### Aim of the task
Can you update the lines below so that every "GUI agent" becomes "GUI assistant", with nothing else changed?

### Supplied material
┌────────

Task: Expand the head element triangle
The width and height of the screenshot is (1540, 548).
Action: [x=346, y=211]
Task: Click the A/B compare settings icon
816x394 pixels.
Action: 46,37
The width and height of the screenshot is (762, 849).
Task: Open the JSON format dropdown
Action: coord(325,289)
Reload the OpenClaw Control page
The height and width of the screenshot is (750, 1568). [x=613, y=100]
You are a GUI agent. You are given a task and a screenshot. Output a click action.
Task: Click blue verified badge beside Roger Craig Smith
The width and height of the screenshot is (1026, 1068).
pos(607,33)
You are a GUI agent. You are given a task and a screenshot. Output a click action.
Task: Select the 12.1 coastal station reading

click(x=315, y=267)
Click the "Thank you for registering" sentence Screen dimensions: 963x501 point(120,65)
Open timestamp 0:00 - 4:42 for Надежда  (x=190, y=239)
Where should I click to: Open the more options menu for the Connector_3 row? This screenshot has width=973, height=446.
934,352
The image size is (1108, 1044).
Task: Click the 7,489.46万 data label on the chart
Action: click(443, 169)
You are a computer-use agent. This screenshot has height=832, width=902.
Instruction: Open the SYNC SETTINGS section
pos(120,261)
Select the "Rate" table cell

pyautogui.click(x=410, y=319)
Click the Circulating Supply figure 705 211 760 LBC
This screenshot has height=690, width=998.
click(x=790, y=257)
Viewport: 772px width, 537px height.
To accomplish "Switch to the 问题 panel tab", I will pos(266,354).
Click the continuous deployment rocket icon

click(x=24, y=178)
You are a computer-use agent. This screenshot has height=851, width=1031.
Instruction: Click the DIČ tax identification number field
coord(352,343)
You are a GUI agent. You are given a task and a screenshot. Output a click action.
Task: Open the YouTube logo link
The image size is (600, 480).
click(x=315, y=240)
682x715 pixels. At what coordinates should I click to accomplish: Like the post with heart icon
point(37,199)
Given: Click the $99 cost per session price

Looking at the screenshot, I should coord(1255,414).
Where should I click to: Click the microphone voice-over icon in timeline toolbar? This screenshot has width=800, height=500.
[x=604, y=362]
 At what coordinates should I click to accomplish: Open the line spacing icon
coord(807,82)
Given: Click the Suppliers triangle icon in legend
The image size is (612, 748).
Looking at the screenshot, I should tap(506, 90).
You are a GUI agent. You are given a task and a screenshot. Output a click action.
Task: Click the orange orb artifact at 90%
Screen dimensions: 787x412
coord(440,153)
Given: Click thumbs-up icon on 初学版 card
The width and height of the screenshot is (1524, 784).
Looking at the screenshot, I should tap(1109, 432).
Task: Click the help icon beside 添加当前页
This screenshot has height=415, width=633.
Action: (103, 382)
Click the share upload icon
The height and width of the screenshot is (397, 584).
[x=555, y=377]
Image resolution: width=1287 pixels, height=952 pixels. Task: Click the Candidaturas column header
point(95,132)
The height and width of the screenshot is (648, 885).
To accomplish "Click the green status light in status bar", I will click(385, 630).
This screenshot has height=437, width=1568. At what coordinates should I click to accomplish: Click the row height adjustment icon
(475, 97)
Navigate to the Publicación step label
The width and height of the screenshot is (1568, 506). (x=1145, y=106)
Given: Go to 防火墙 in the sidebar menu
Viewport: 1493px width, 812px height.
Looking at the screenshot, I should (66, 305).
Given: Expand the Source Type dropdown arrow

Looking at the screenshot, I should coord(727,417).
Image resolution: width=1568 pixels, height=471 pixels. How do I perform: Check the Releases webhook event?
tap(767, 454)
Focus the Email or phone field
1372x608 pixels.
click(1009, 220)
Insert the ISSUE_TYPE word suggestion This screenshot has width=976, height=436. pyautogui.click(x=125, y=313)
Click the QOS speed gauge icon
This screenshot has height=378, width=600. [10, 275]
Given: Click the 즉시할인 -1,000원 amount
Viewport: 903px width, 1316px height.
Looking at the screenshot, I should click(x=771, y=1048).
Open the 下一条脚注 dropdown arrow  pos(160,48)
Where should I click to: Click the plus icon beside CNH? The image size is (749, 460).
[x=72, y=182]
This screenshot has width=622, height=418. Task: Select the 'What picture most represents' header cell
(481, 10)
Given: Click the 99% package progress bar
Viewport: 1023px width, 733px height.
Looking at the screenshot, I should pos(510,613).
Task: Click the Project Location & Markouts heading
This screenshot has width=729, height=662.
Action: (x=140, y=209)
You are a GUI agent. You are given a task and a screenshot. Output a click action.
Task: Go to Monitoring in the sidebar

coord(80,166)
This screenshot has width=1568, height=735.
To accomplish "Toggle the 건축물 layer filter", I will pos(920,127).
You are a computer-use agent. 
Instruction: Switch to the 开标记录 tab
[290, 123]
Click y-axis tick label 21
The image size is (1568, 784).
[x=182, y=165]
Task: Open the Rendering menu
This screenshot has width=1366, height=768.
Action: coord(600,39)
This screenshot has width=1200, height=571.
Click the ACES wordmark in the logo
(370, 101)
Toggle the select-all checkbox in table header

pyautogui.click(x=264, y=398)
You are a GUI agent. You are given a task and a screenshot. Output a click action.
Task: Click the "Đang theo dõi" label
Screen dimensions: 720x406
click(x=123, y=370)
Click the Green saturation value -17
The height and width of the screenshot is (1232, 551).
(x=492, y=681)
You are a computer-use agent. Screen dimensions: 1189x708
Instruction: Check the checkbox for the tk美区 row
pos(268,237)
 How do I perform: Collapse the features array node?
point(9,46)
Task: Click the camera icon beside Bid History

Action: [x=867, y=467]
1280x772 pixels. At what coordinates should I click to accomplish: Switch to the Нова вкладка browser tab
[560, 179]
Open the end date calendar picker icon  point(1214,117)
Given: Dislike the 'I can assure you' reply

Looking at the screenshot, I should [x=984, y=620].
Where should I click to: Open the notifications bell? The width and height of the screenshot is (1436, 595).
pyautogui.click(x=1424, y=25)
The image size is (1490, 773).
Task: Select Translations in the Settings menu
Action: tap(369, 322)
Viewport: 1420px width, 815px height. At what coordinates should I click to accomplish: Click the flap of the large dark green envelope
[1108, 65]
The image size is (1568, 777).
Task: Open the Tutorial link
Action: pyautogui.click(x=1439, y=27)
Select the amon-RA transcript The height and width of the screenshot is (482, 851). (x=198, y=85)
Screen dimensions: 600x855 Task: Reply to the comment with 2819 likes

└────────

### Exercise response
Task: Expand the head element triangle
The width and height of the screenshot is (1540, 548).
Action: [x=346, y=211]
Task: Click the A/B compare settings icon
816x394 pixels.
Action: 46,37
The width and height of the screenshot is (762, 849).
Task: Open the JSON format dropdown
Action: coord(325,289)
Reload the OpenClaw Control page
The height and width of the screenshot is (750, 1568). [x=613, y=100]
You are a GUI assistant. You are given a task and a screenshot. Output a click action.
Task: Click blue verified badge beside Roger Craig Smith
The width and height of the screenshot is (1026, 1068).
pos(607,33)
You are a GUI assistant. You are given a task and a screenshot. Output a click action.
Task: Select the 12.1 coastal station reading

click(x=315, y=267)
Click the "Thank you for registering" sentence Screen dimensions: 963x501 point(120,65)
Open timestamp 0:00 - 4:42 for Надежда  (x=190, y=239)
Where should I click to: Open the more options menu for the Connector_3 row? This screenshot has width=973, height=446.
934,352
The image size is (1108, 1044).
Task: Click the 7,489.46万 data label on the chart
Action: click(443, 169)
You are a computer-use agent. This screenshot has height=832, width=902.
Instruction: Open the SYNC SETTINGS section
pos(120,261)
Select the "Rate" table cell

pyautogui.click(x=410, y=319)
Click the Circulating Supply figure 705 211 760 LBC
This screenshot has height=690, width=998.
click(x=790, y=257)
Viewport: 772px width, 537px height.
To accomplish "Switch to the 问题 panel tab", I will pos(266,354).
Click the continuous deployment rocket icon

click(x=24, y=178)
You are a computer-use agent. This screenshot has height=851, width=1031.
Instruction: Click the DIČ tax identification number field
coord(352,343)
You are a GUI assistant. You are given a task and a screenshot. Output a click action.
Task: Open the YouTube logo link
The image size is (600, 480).
click(x=315, y=240)
682x715 pixels. At what coordinates should I click to accomplish: Like the post with heart icon
point(37,199)
Given: Click the $99 cost per session price

Looking at the screenshot, I should coord(1255,414).
Where should I click to: Click the microphone voice-over icon in timeline toolbar? This screenshot has width=800, height=500.
[x=604, y=362]
 At what coordinates should I click to accomplish: Open the line spacing icon
coord(807,82)
Given: Click the Suppliers triangle icon in legend
The image size is (612, 748).
Looking at the screenshot, I should tap(506, 90).
You are a GUI assistant. You are given a task and a screenshot. Output a click action.
Task: Click the orange orb artifact at 90%
Screen dimensions: 787x412
coord(440,153)
Given: Click thumbs-up icon on 初学版 card
The width and height of the screenshot is (1524, 784).
Looking at the screenshot, I should tap(1109, 432).
Task: Click the help icon beside 添加当前页
This screenshot has height=415, width=633.
Action: (103, 382)
Click the share upload icon
The height and width of the screenshot is (397, 584).
[x=555, y=377]
Image resolution: width=1287 pixels, height=952 pixels. Task: Click the Candidaturas column header
point(95,132)
The height and width of the screenshot is (648, 885).
To accomplish "Click the green status light in status bar", I will click(385, 630).
This screenshot has height=437, width=1568. At what coordinates should I click to accomplish: Click the row height adjustment icon
(475, 97)
Navigate to the Publicación step label
The width and height of the screenshot is (1568, 506). (x=1145, y=106)
Given: Go to 防火墙 in the sidebar menu
Viewport: 1493px width, 812px height.
Looking at the screenshot, I should (66, 305).
Given: Expand the Source Type dropdown arrow

Looking at the screenshot, I should coord(727,417).
Image resolution: width=1568 pixels, height=471 pixels. How do I perform: Check the Releases webhook event?
tap(767, 454)
Focus the Email or phone field
1372x608 pixels.
click(1009, 220)
Insert the ISSUE_TYPE word suggestion This screenshot has width=976, height=436. pyautogui.click(x=125, y=313)
Click the QOS speed gauge icon
This screenshot has height=378, width=600. [10, 275]
Given: Click the 즉시할인 -1,000원 amount
Viewport: 903px width, 1316px height.
Looking at the screenshot, I should click(x=771, y=1048).
Open the 下一条脚注 dropdown arrow  pos(160,48)
Where should I click to: Click the plus icon beside CNH? The image size is (749, 460).
[x=72, y=182]
This screenshot has width=622, height=418. Task: Select the 'What picture most represents' header cell
(481, 10)
Given: Click the 99% package progress bar
Viewport: 1023px width, 733px height.
Looking at the screenshot, I should pos(510,613).
Task: Click the Project Location & Markouts heading
This screenshot has width=729, height=662.
Action: (x=140, y=209)
You are a GUI assistant. You are given a task and a screenshot. Output a click action.
Task: Go to Monitoring in the sidebar

coord(80,166)
This screenshot has width=1568, height=735.
To accomplish "Toggle the 건축물 layer filter", I will pos(920,127).
You are a computer-use agent. 
Instruction: Switch to the 开标记录 tab
[290, 123]
Click y-axis tick label 21
The image size is (1568, 784).
[x=182, y=165]
Task: Open the Rendering menu
This screenshot has width=1366, height=768.
Action: coord(600,39)
This screenshot has width=1200, height=571.
Click the ACES wordmark in the logo
(370, 101)
Toggle the select-all checkbox in table header

pyautogui.click(x=264, y=398)
You are a GUI assistant. You are given a task and a screenshot. Output a click action.
Task: Click the "Đang theo dõi" label
Screen dimensions: 720x406
click(x=123, y=370)
Click the Green saturation value -17
The height and width of the screenshot is (1232, 551).
(x=492, y=681)
You are a computer-use agent. Screen dimensions: 1189x708
Instruction: Check the checkbox for the tk美区 row
pos(268,237)
 How do I perform: Collapse the features array node?
point(9,46)
Task: Click the camera icon beside Bid History

Action: [x=867, y=467]
1280x772 pixels. At what coordinates should I click to accomplish: Switch to the Нова вкладка browser tab
[560, 179]
Open the end date calendar picker icon  point(1214,117)
Given: Dislike the 'I can assure you' reply

Looking at the screenshot, I should [x=984, y=620].
Where should I click to: Open the notifications bell? The width and height of the screenshot is (1436, 595).
pyautogui.click(x=1424, y=25)
The image size is (1490, 773).
Task: Select Translations in the Settings menu
Action: tap(369, 322)
Viewport: 1420px width, 815px height. At what coordinates should I click to accomplish: Click the flap of the large dark green envelope
[1108, 65]
The image size is (1568, 777).
Task: Open the Tutorial link
Action: pyautogui.click(x=1439, y=27)
Select the amon-RA transcript The height and width of the screenshot is (482, 851). (x=198, y=85)
Screen dimensions: 600x855 Task: Reply to the comment with 2819 likes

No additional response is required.